Materiał:

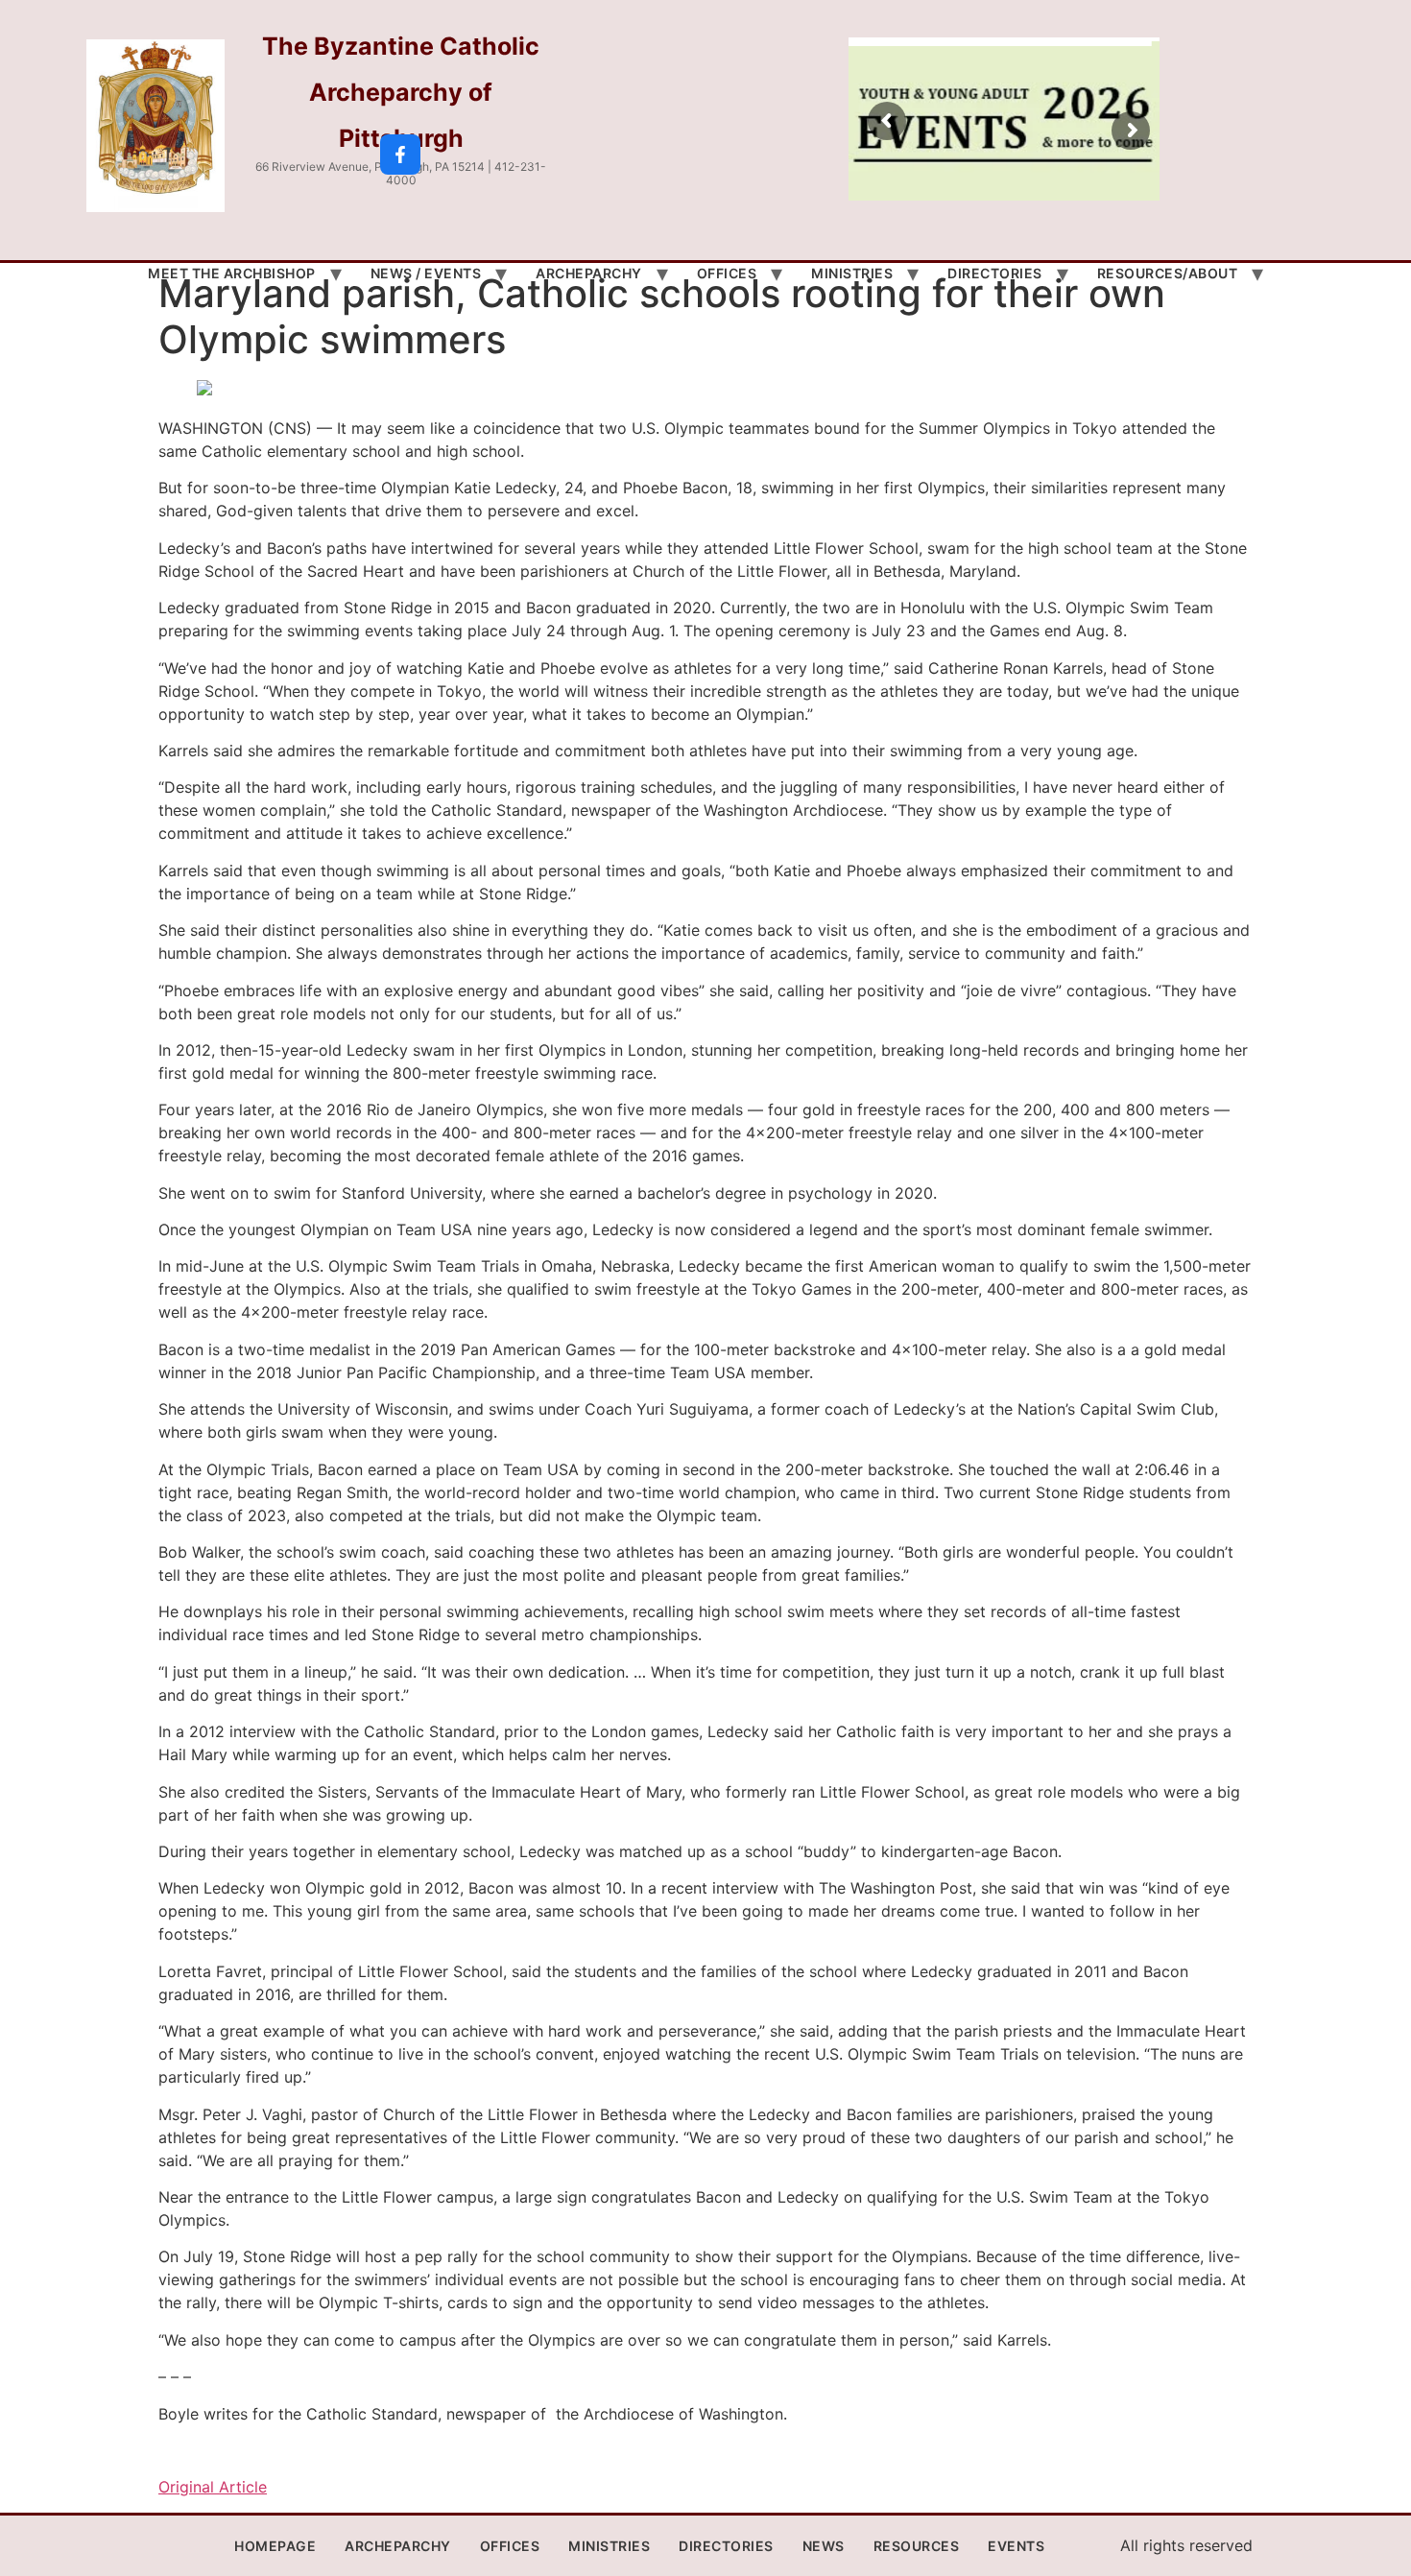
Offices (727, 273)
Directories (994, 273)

...

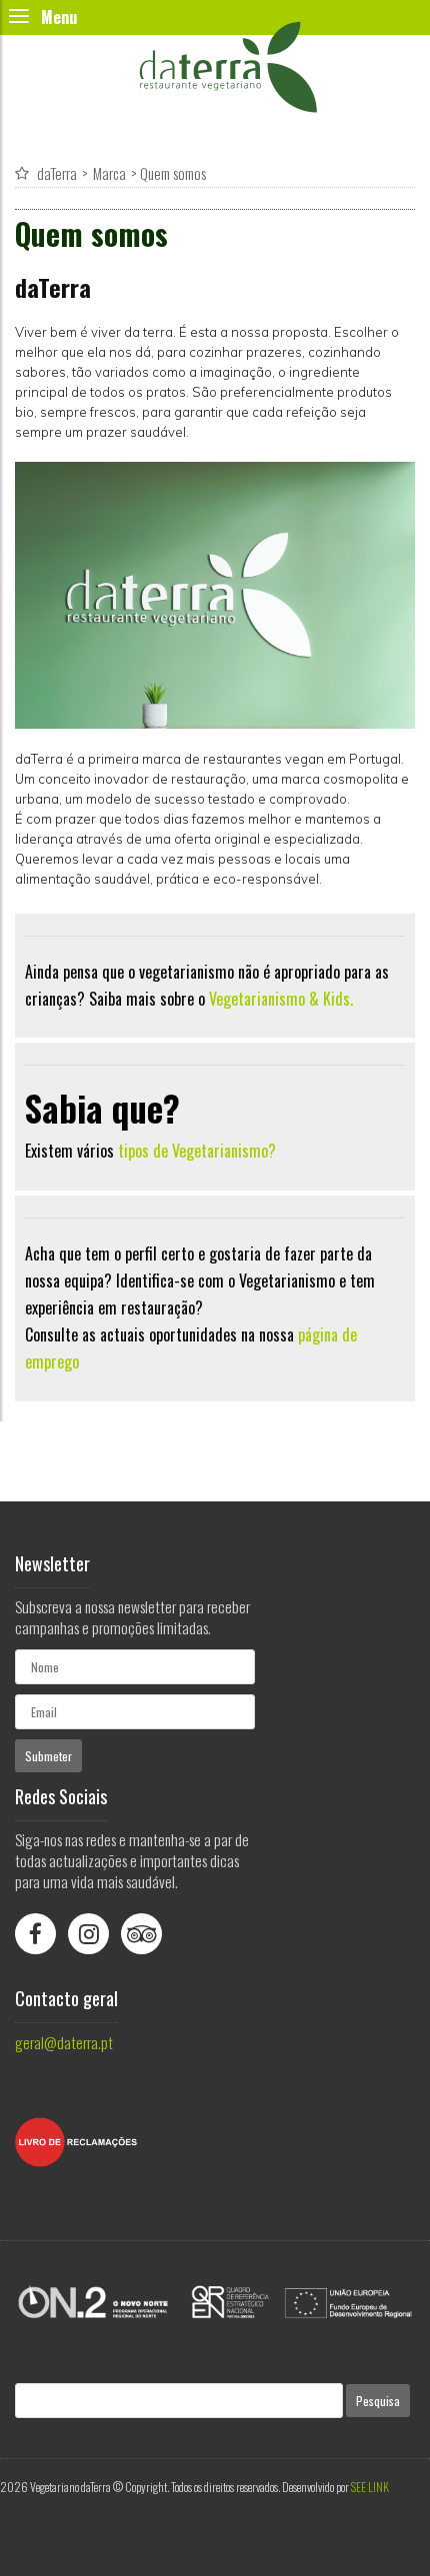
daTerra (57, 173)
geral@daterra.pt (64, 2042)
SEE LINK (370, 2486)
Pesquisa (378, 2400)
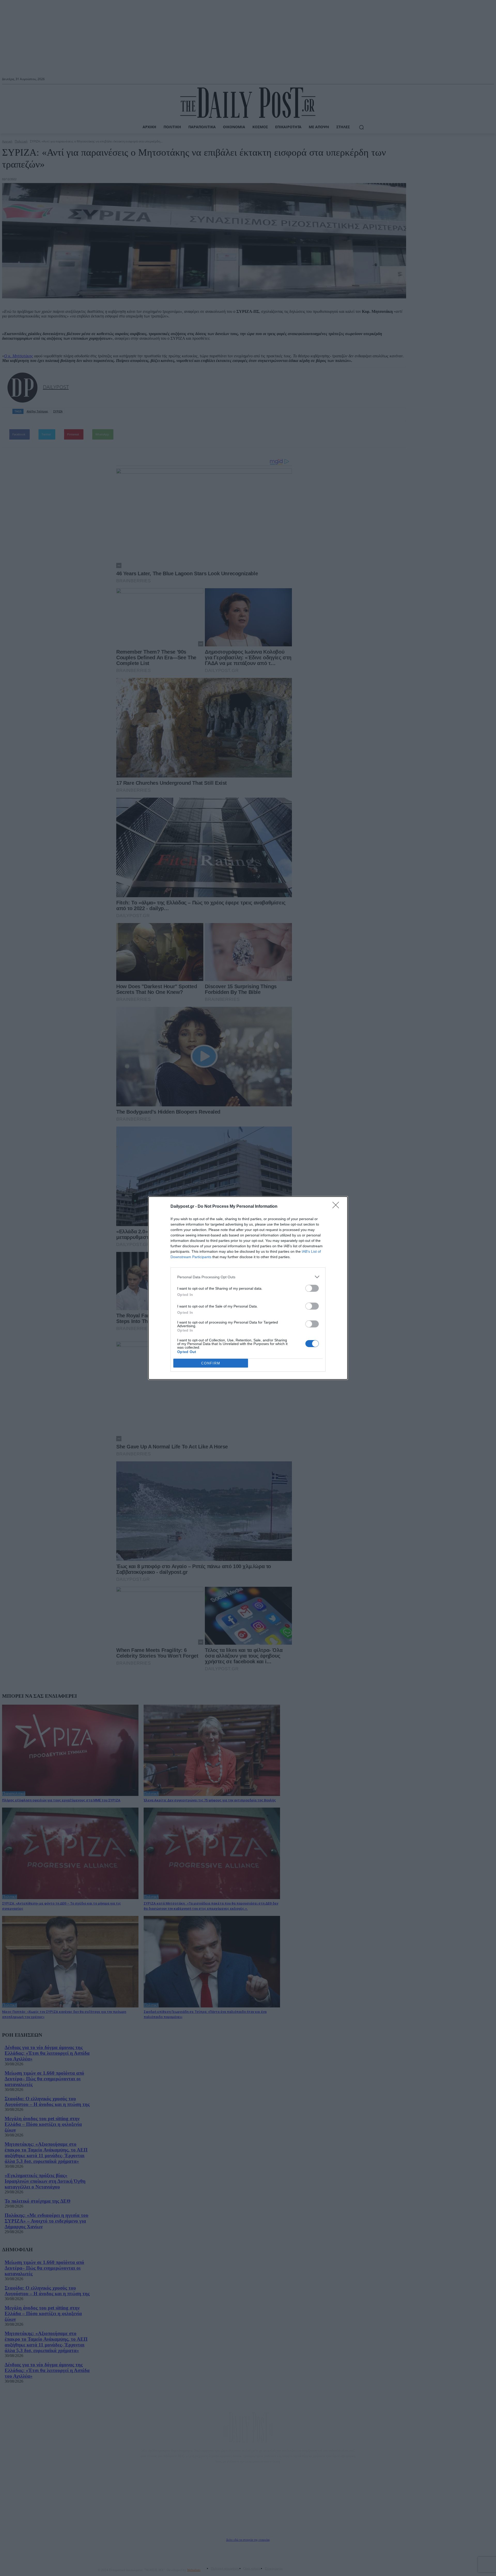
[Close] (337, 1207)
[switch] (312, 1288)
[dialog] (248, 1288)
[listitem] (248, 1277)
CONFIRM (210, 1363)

---

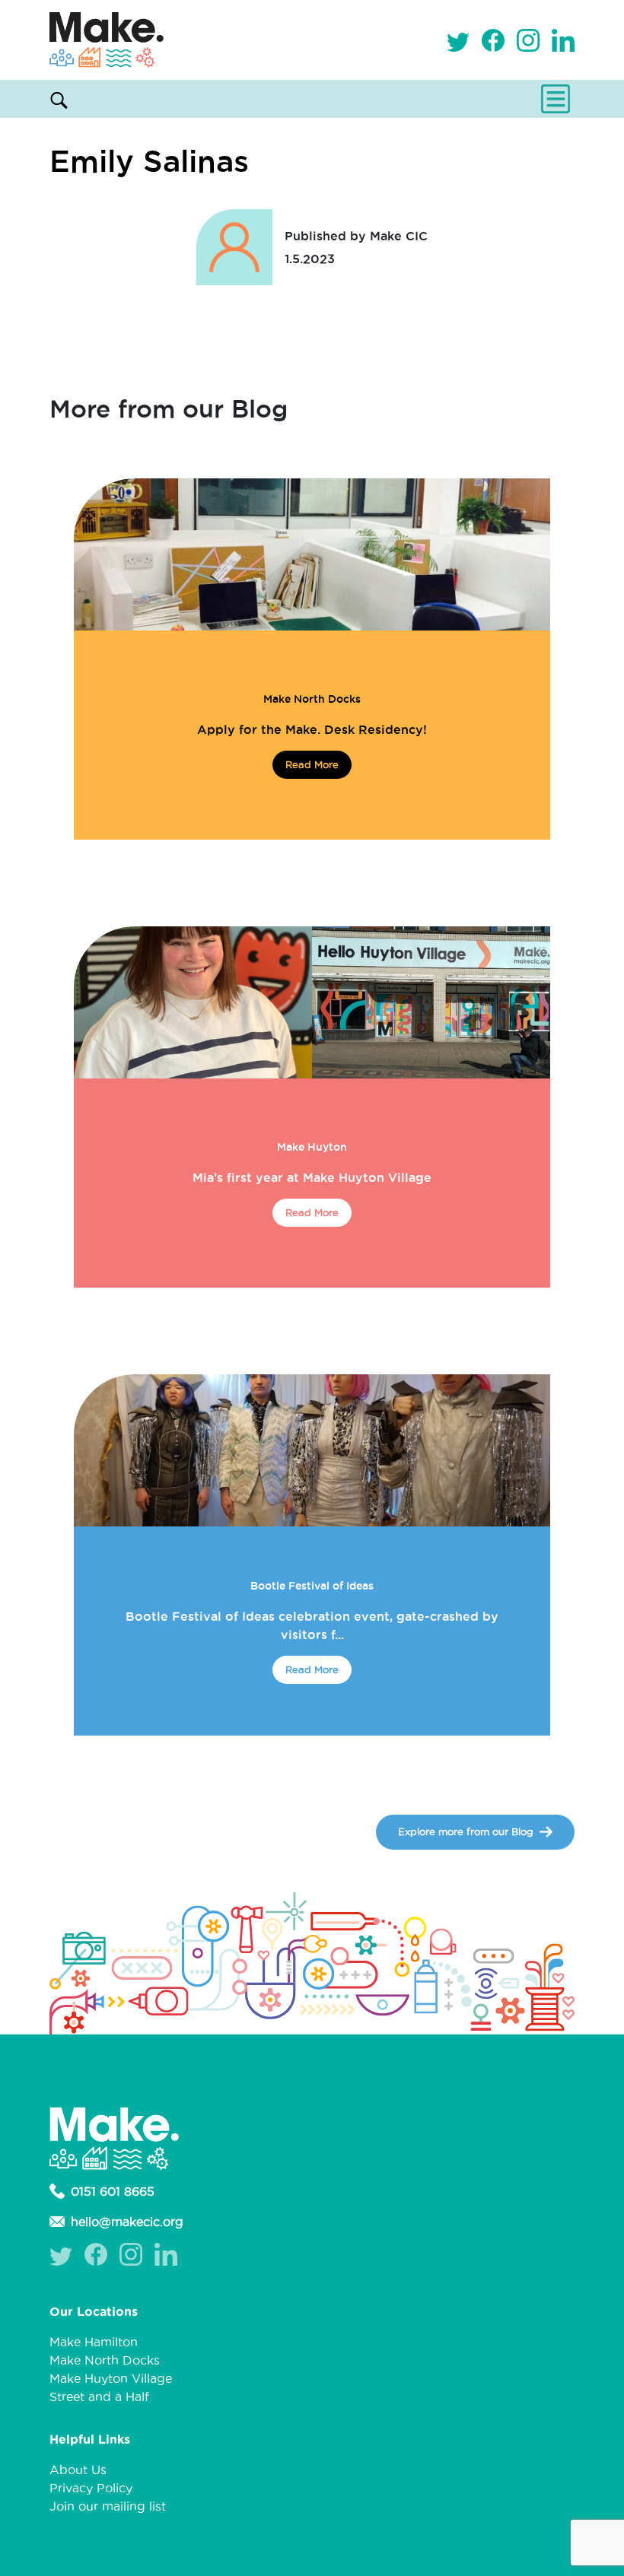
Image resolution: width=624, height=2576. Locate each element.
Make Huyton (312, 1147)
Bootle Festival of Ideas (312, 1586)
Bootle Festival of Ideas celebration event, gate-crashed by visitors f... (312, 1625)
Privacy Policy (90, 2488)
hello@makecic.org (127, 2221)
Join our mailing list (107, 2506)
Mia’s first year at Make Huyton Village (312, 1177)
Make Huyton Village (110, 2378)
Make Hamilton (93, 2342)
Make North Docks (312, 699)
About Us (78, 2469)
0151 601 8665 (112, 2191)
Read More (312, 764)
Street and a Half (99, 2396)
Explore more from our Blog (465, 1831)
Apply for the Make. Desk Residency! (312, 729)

Zadanie: Przepisz bez zmian wiersze materiału od tego, który zawiera "Explore more from our Blog (465, 1831)", aż do tego, który zawiera "Apply for the", włącznie z oboma.

Odpowiedź poniżej:
Explore more from our Blog (465, 1831)
Apply for the Make. Desk Residency! (312, 729)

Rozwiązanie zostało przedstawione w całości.